Previous attempts to drive the aluminium/water reaction required catalysts or high temperatures, and they were slow. Ultimately, they were only about 50 percent efficient, and obtaining the hydrogen took hours.
In contrast, the method that uses this new alloy takes less than three minutes to achieve almost 100 percent efficiency.
The new material is stable and remains ready for use indefinitely. The starting material for the alloy is inexpensive scrap aluminium, which is fairly plentiful and cheap.
This and other metals are used to create micron-scale grains, which are then arranged in a specific nanostructure.
Hydrogen gas has been hailed as a clean fuel for some time, but its widespread use has been hampered for practical reasons. It is bulky, demanding pressurisation, making it tough to transport and store. This is where the new alloy really stands apart.
“The important aspect of the approach is that it lets you make very compact systems,” Imperial College London fuel cell expert Anthony Kucernak, who did not conduct the research, commented to New Scientist.
“That would be very useful for systems which need to be very light or operate for long periods on hydrogen, where the use of hydrogen stored in a cylinder is prohibitive.”
The army team has powered a small remote-controlled tank with this process, and they believe it should be feasible to scale up production significantly.
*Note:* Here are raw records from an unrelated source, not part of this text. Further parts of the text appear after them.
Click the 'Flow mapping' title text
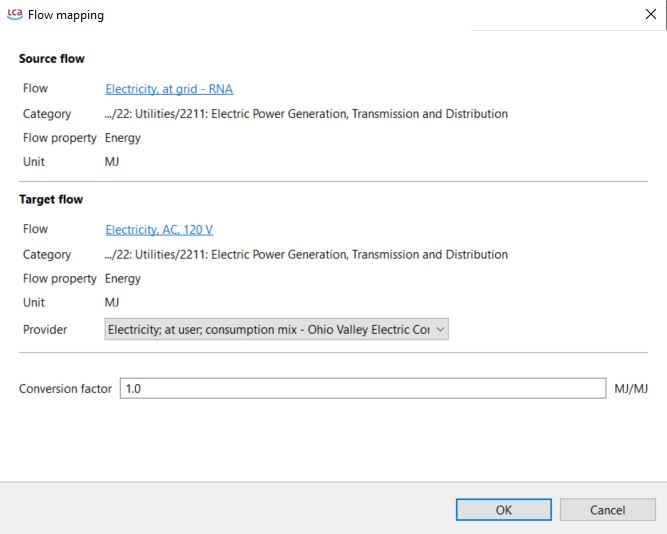The width and height of the screenshot is (667, 534). click(x=65, y=15)
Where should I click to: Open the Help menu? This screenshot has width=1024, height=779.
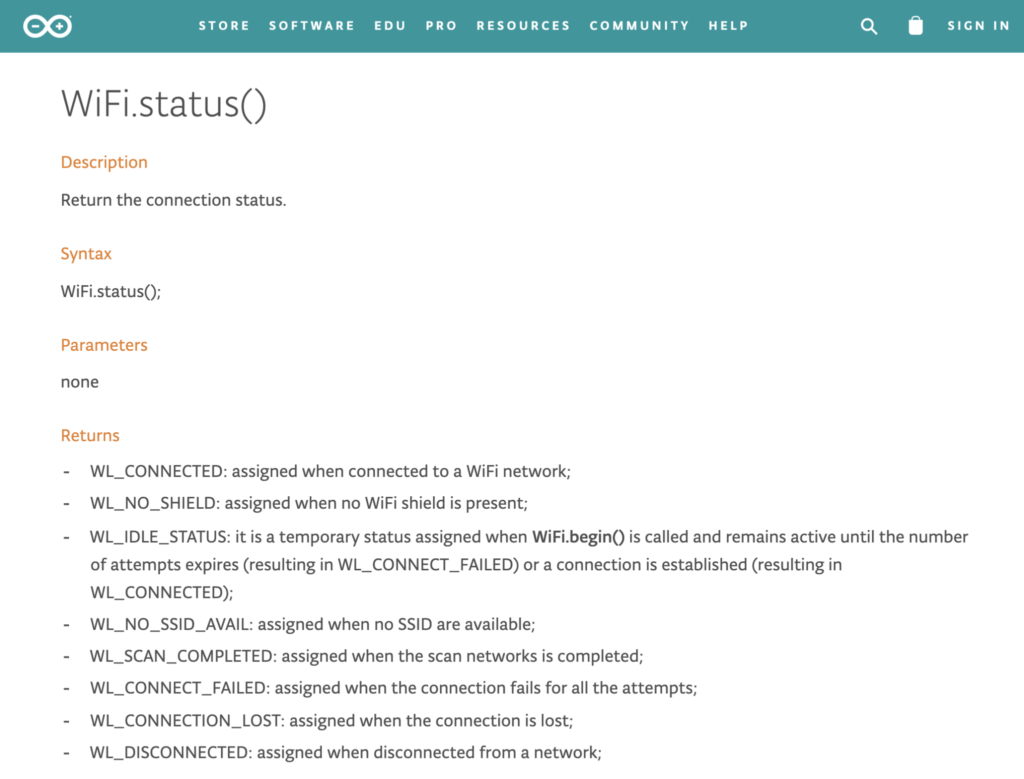[728, 26]
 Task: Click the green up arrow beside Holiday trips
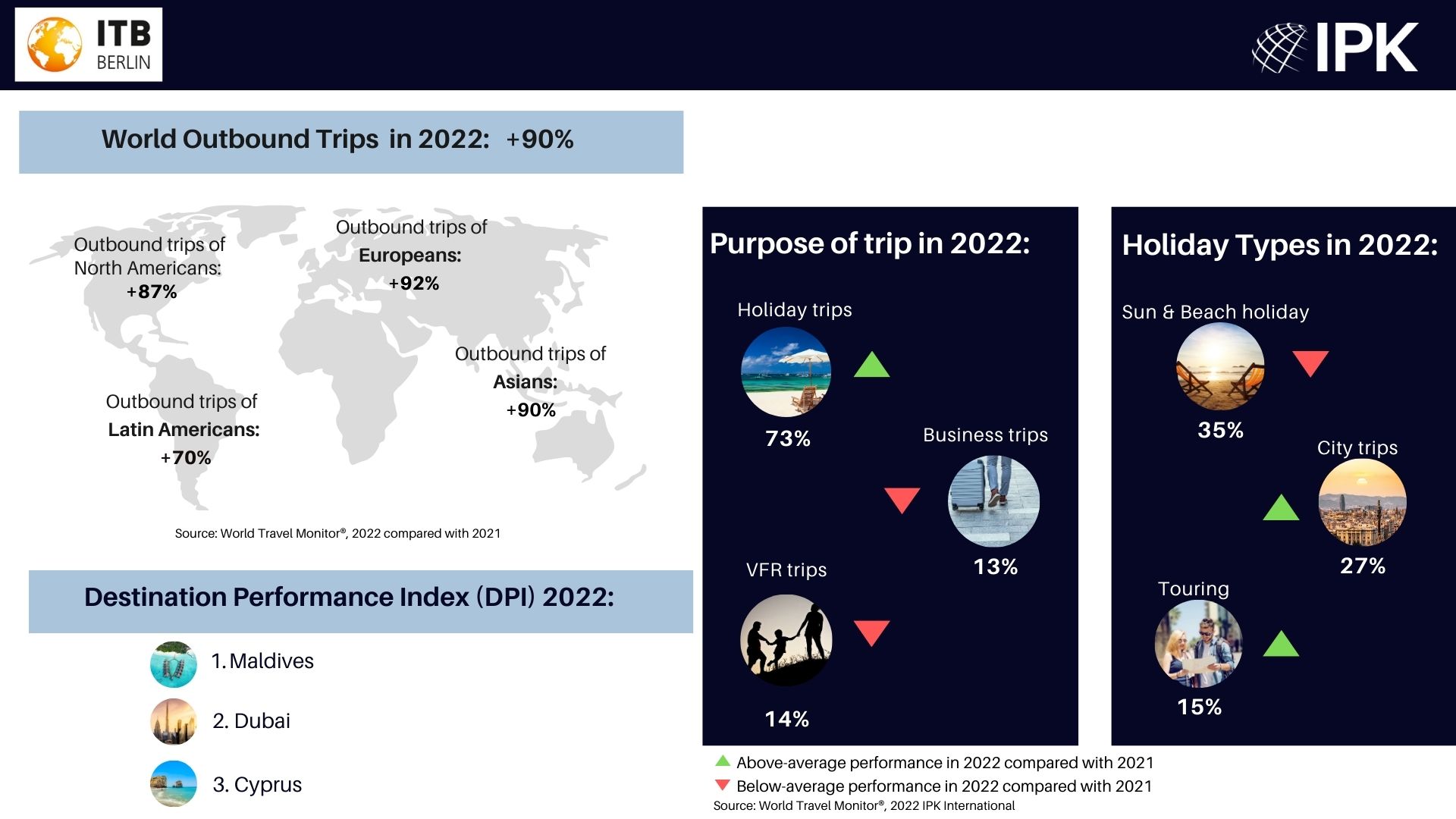click(x=871, y=366)
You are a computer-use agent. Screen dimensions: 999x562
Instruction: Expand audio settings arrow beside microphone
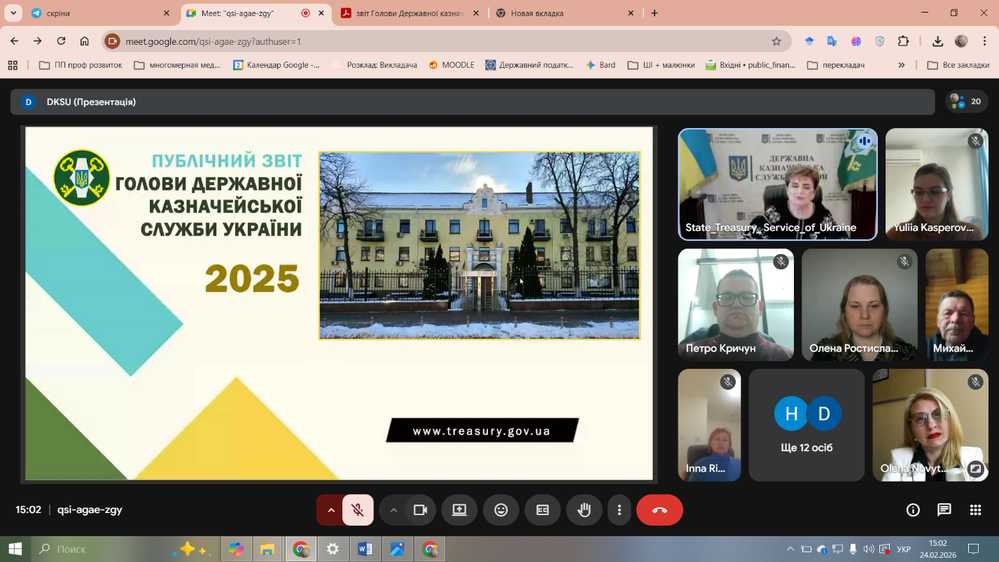(x=330, y=510)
The next step will be field testing, so that the researchers can ensure that the alloy would work in a practical setting.
If the discovery does prove effective in the field, it might be used in 3D printing. For example, the army could 3D print small robots or drones that could consume their own frames for fuel.
This type of self-cannibalising device would be ideal for one-way missions for intelligence-gathering.
Drones or robots that could self-cannibalise for fuel might also someday be useful in delivering supplies into volatile areas of the world – and would disappear without hurting the environment they landed in.